Attorney General Rhone evaluates SGA Executive Branch


Nefsa'Hyatt Brown, Editor-in-Chief

“This year is new for us. I think we’ve been focused on building the house without the foundation,” said Student Body President David Hammond Jr., reflecting on the Student Government Association Attorney General Trentqual Rhone’s first advisory opinion.  As the chief officer of SGA, Hammond believes that Rhone’s opinion “opened our eyes to realize that our foundation must be strong in order for the house to stand.”

“Our foundation is making sure we adhere to the constitution, while the house is what we do during our tenure,” he continued. “I think we focused on the basic constitutional duties without looking back, making sure we checked the others off.”

As stated in the SGA Constitution, Article III, Section 16, Sub-Section D, it is the duty of the attorney general to “review the performance of each officer, appointed or elected, to ensure conformity with constitutional duties.”

Serving as the attorney general’s official review of the SGA’s actions, choices, and activities thus far, the letter evaluates each branch and executive officer in the following areas: productivity of the branch/respective officers, how well the branch/respective officers have engaged with the student body and the branch/officer’s familiarity, completion, and strategies for completion of constitutional duties.

“Being that we are amid a global pandemic, there seems to be a disconnect between student government and the student body, especially the incoming freshmen who may not be aware of the SGA’s main purpose, which is governance,” said Rhone, further explaining the reasoning behind the letter. “Furthermore, this letter also serves as a notice before disciplinary action against any officer(s) who have not fulfilled their duties.”

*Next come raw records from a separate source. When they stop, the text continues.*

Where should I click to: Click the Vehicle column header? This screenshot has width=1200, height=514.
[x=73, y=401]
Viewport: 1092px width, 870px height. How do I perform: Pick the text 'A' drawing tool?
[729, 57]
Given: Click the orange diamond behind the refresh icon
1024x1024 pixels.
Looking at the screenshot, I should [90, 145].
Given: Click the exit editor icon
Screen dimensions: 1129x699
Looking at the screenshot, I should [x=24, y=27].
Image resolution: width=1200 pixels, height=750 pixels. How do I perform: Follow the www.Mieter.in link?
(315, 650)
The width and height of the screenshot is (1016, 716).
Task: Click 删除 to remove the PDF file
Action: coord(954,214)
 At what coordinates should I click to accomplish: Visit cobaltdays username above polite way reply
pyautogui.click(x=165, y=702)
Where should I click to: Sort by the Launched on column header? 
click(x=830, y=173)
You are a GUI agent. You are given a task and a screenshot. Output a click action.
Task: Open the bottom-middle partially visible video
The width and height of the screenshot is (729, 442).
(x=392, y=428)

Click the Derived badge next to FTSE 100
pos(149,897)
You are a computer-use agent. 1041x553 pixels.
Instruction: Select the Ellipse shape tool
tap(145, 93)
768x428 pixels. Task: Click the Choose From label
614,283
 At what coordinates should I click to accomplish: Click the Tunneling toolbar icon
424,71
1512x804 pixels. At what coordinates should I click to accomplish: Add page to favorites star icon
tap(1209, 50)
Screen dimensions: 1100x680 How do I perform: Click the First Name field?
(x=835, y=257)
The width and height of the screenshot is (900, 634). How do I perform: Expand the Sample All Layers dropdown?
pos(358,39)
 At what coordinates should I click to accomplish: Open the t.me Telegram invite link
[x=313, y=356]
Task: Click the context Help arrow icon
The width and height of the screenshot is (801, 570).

Despite titling the correspondence as an “Advisory Opinion Letter,” Rhone stated that the wording was improper as it is “more of an evaluation of all SGA officers’ performance.” As a result of COVID-19, campus interactions have drastically changed. Understanding this, Rhone noted that the purpose of the correspondence was to “highlight the good, bad, and everything in-between as it relates to SGA so that students are aware of what’s been going on.”

“The recommendations were merely constitutional duties or otherwise necessary actions that each branch or respective officer had not taken up until that point,” Rhone said, explaining how he came to his recommendations. “Though the correspondence title is ‘opinion letter,’ which was an error, I kept my personal opinions about SGA performance out of the letter. Instead, I wanted to relay information about each branch/officer’s actions/accomplishments to the student body from an objective standpoint.”

From the evaluation, Rhone recommended that the executive branch host a full branch meeting with the minutes published in the SGA newsletter, fill vacancies, specifically the elections committee, and formulate/present the 2020-2021 annual operating budget. Agreeing with his recommendations,  Hammond said that there is “no excuse as to why those duties haven’t been fulfilled” and promised that he would work with the rest of the branches to ensure that they are “up to standard and are in compliance with the constitution.”

For the legislative branch, he urged the leadership to “ensure that the branch is following constitutional guidelines and provisions set by previous legislation,” such as writing bills and providing students with access to senate documents. Calling Rhone’s evaluations “fair,” Student Body Vice President Tyler Rice agrees with many of his observations and believes that many of the deficiencies stated resulted from the branch adjusting to the pandemic.

“I plan on addressing the deficiencies stated in the AG’s opinion by giving the senators information on writing bills and constitutional revisions,” Rice said, explaining how he plans to address Rhone’s recommendations. “The senate president pro-tempore has hosted a constitution workshop, and we have a parliamentary procedure workshop on Saturday.”

As Chief Justice Joshua Wilkinson is not physically on campus and graduates in the spring, Rhone recommended that the branch focus on sustainability.  This includes filling the vacancies in their branch, training all associate justices, and working closely with Wilkinson to ensure that they have a plan of action once he graduates.